Page:
╭──

Re: [edk2] [RFC] Formalize source files to follow DOS format

Carsey, Jaben Thu, 24 May 2018 07:13:33 -0700

Follow pep8 for coding style.

The technical benefit is things like that If an exception occurs we still close 
the file.


> -----Original Message-----
> From: Gao, Liming
> Sent: Thursday, May 24, 2018 1:31 AM
> To: Carsey, Jaben <jaben.car...@intel.com>; edk2-devel@lists.01.org
> Subject: RE: [edk2] [RFC] Formalize source files to follow DOS format
> Importance: High
> 
> Jaben:
>   What difference of statement for file read/write?
> 
>   Besides, we use .encode() here to support python 3. After we move to
> python 3, this script is not changed.
> 
> Thanks
> Liming
> >-----Original Message-----
> >From: Carsey, Jaben
> >Sent: Monday, May 21, 2018 10:50 PM
> >To: Gao, Liming <liming....@intel.com>; edk2-devel@lists.01.org
> >Subject: RE: [edk2] [RFC] Formalize source files to follow DOS format
> >
> >Liming,
> >
> >One Pep8 thing.
> >Can you change to use the with statement for the file read/write?
> >
> >Other small thoughts.
> >I think that FileList should be changed to a set as order is not important.
> >Maybe wrapper the re.sub function with your own so all the .encode() are
> in
> >one location?  As we move to python 3 we will have fewer changes to
> make.
> >
> >
> >> -----Original Message-----
> >> From: edk2-devel [mailto:edk2-devel-boun...@lists.01.org] On Behalf Of
> >> Liming Gao
> >> Sent: Sunday, May 20, 2018 9:52 PM
> >> To: edk2-devel@lists.01.org
> >> Subject: [edk2] [RFC] Formalize source files to follow DOS format
> >>
> >> FormatDosFiles.py is added to clean up dos source files. It bases on
> >> the rules defined in EDKII C Coding Standards Specification.

╰──

Data supplied:
╭──

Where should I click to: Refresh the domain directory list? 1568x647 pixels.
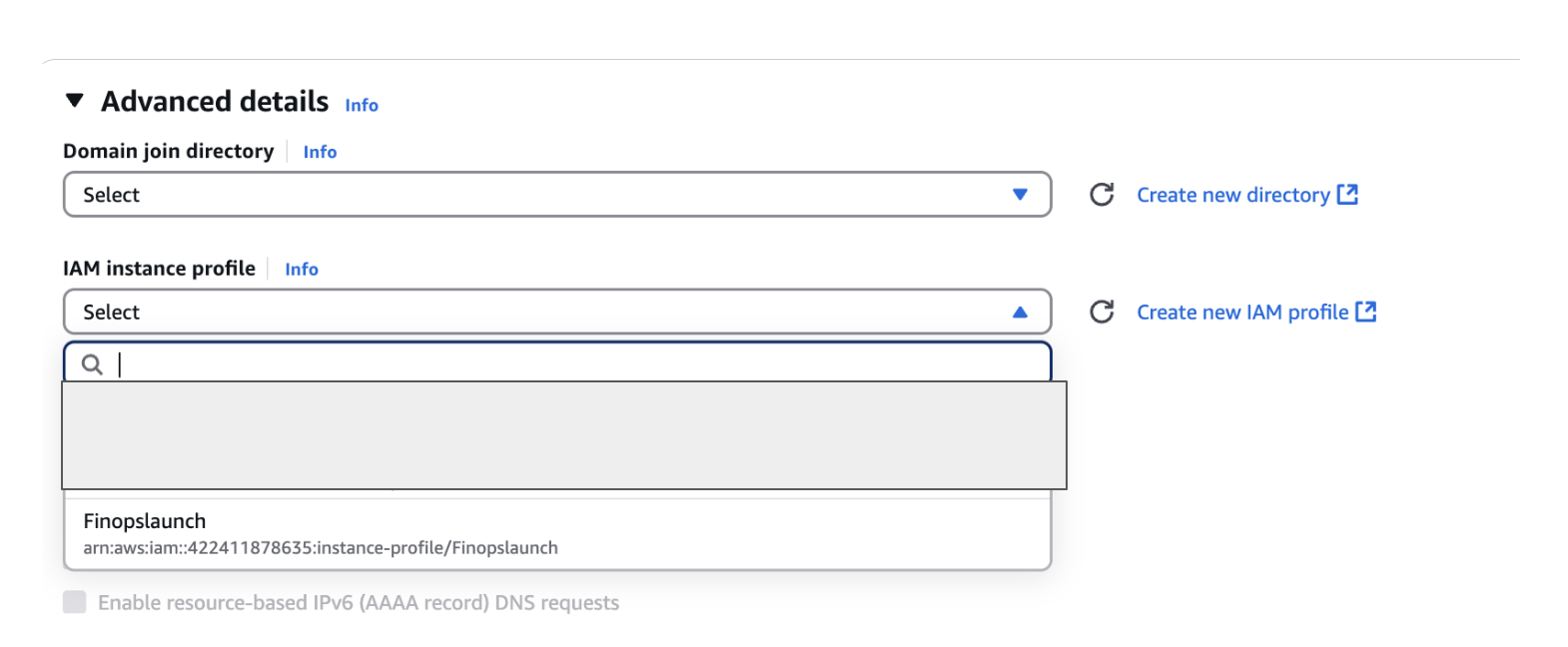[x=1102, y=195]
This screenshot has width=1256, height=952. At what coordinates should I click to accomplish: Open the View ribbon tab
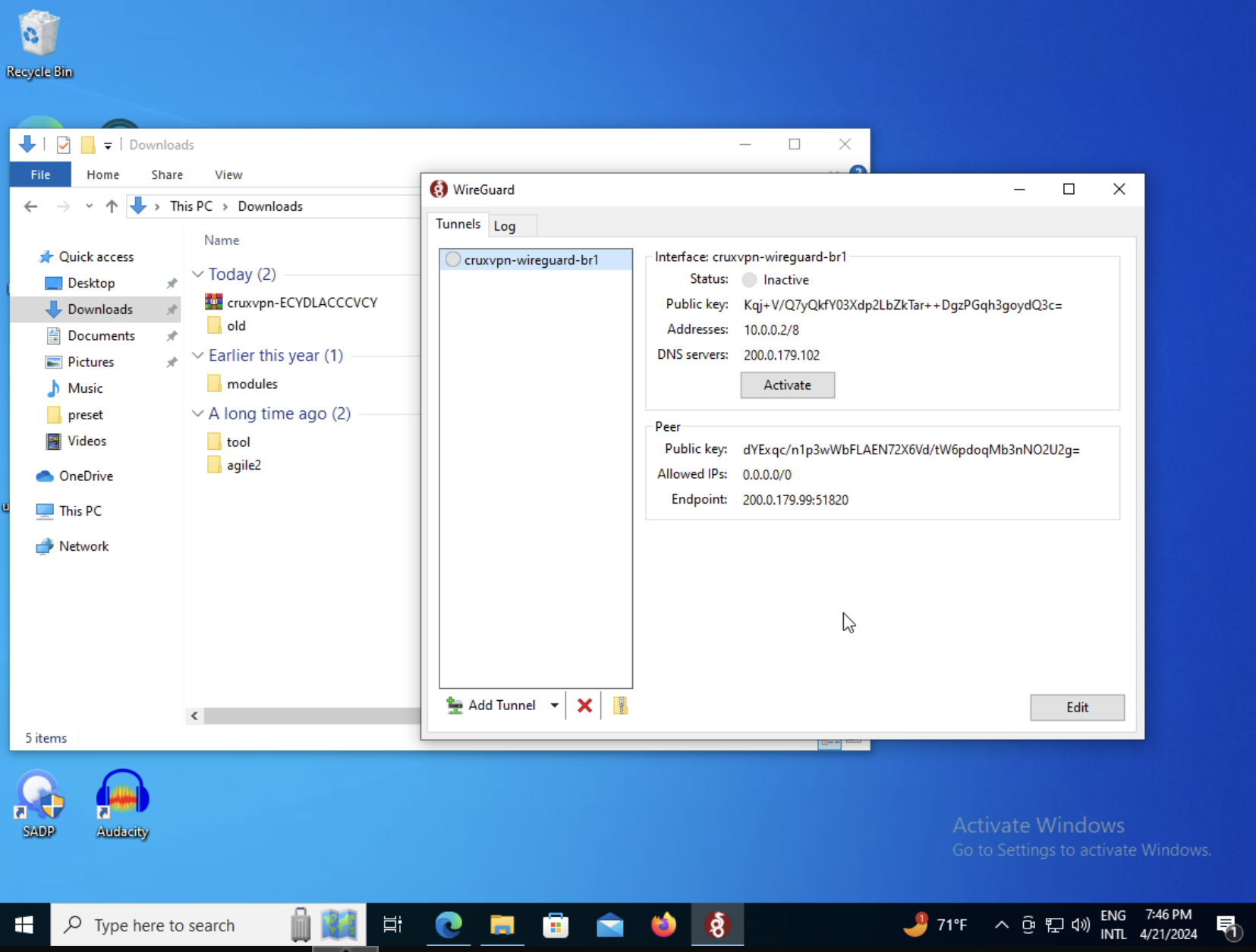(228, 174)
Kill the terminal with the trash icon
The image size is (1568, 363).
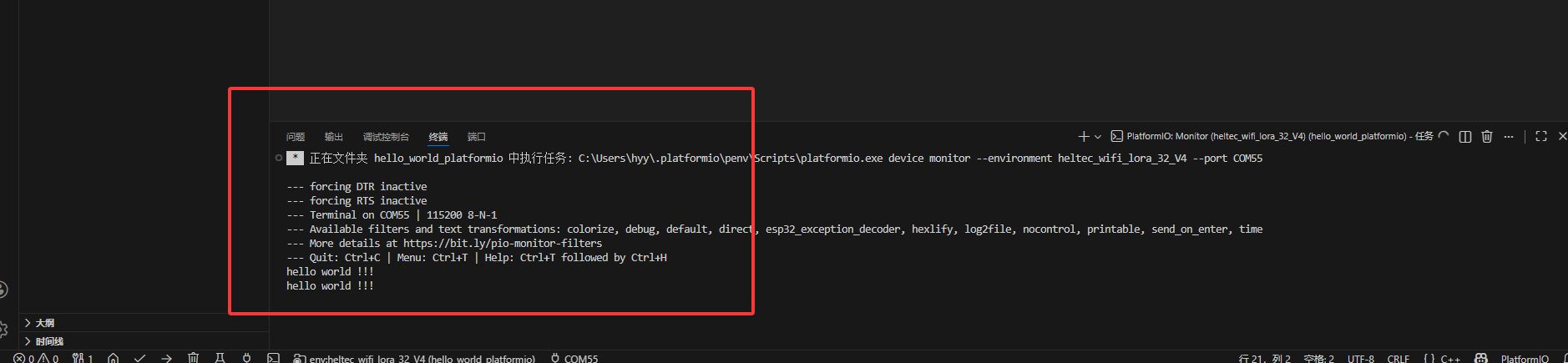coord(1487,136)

╰──
╭──

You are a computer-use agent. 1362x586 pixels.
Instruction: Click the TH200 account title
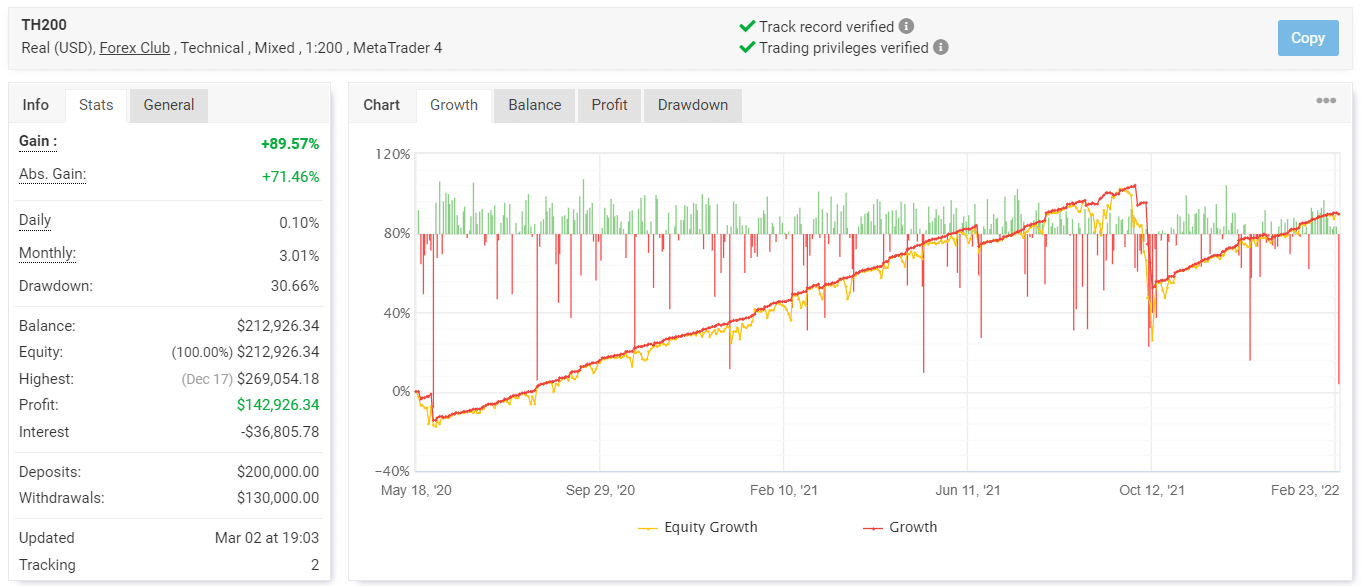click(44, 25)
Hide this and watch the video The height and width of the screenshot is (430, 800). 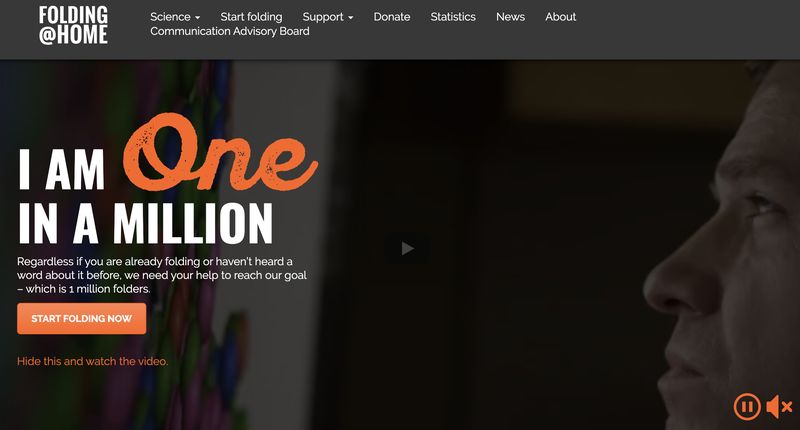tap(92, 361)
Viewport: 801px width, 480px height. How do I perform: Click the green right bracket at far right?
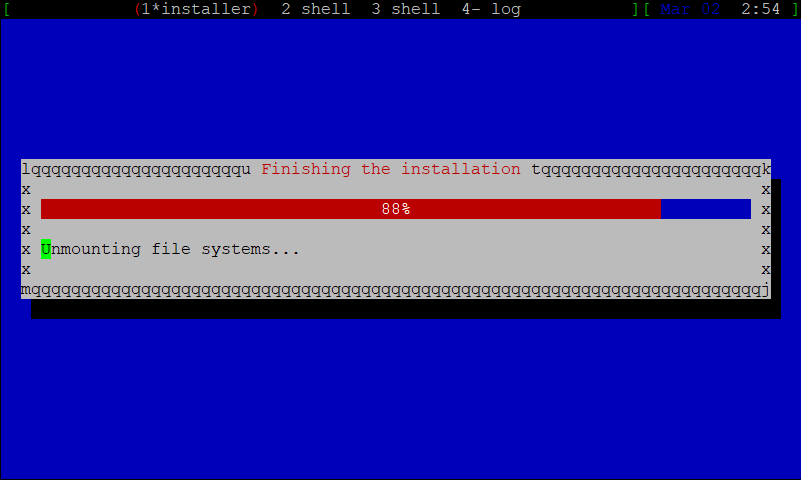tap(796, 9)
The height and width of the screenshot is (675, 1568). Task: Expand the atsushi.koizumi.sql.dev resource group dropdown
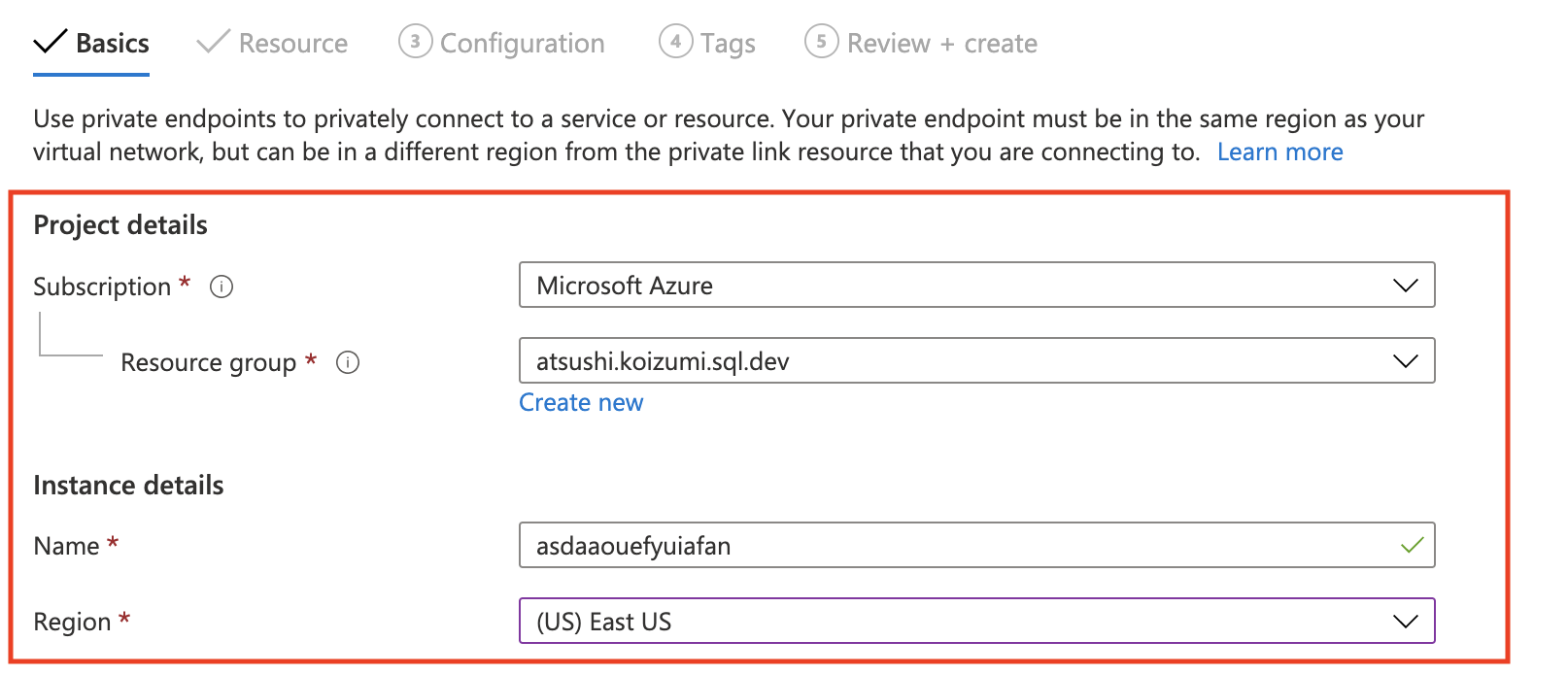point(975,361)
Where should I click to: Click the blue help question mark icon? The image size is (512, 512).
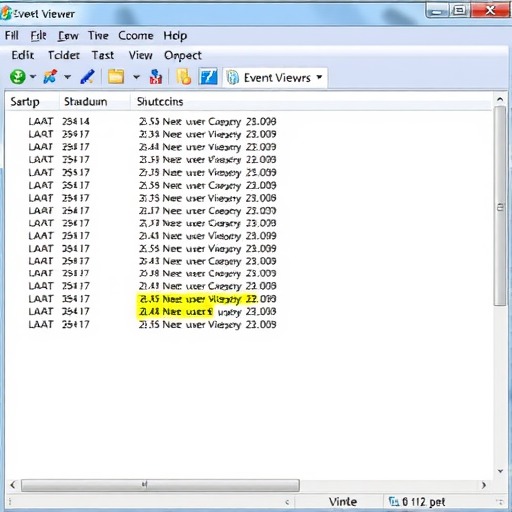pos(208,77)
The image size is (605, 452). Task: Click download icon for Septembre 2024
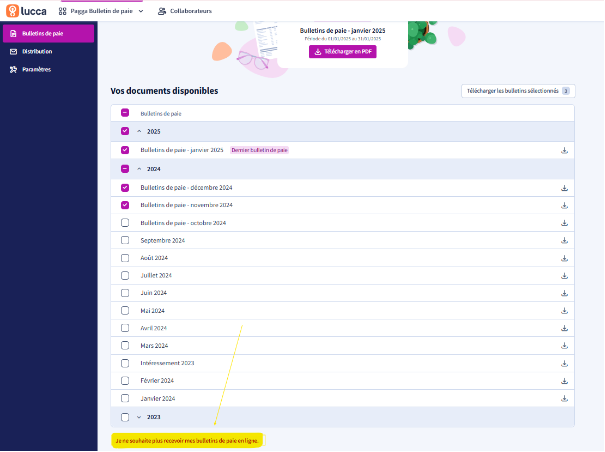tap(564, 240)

╰──

What to work on:
1. Reproduce everything in the rows from the line containing "Viewport: 801px width, 480px" down to the line containing "tap(564, 240)", both included, and omit the pictures.
2. Pick up the mailing list thread on formalizing source files to DOS format after its last line and keep writing.
The rows are not related to the mailing list thread.

Written responses:
1.
Viewport: 801px width, 480px height. How do I perform: Click the green right bracket at far right?
tap(796, 9)
The height and width of the screenshot is (675, 1568). Task: Expand the atsushi.koizumi.sql.dev resource group dropdown
point(975,361)
Where should I click to: Click the blue help question mark icon? The image size is (512, 512).
pos(208,77)
The image size is (605, 452). Task: Click download icon for Septembre 2024
tap(564, 240)

2.
> >> 5.1.2 Do not use tab characters
> >> 5.1.6 Only use CRLF (Carriage Return Line Feed) line endings.
> >> 5.1.7 All files must end with CRLF
> >> No trailing white space in one line. (To be added in spec)
> >>
> >> The source files in edk2 project with the below postfix are dos format.
> >> .h .c .nasm .nasmb .asm .S .inf .dec .dsc .fdf .uni .asl .aslc .vfr .idf
> >> .txt .bat .py
> >>
> >> The package maintainer can use this script to clean up all files in his
> >> package. The prefer way is to create one patch per one package.
> >>
> >> Contributed-under: TianoCore Contribution Agreement 1.1
> >> Signed-off-by: Liming Gao <liming....@intel.com>
> >> ---
> >>  BaseTools/Scripts/FormatDosFiles.py | 93
> >> +++++++++++++++++++++++++++++++++++++
> >>  1 file changed, 93 insertions(+)
> >>  create mode 100644 BaseTools/Scripts/FormatDosFiles.py
> >>
> >> diff --git a/BaseTools/Scripts/FormatDosFiles.py
> >> b/BaseTools/Scripts/FormatDosFiles.py
> >> new file mode 100644
> >> index 0000000..c3a5476
> >> --- /dev/null
> >> +++ b/BaseTools/Scripts/FormatDosFiles.py
> >> @@ -0,0 +1,93 @@
> >> +# @file FormatDosFiles.py
> >> +# This script format the source files to follow dos style.
> >> +# It supports Python2.x and Python3.x both.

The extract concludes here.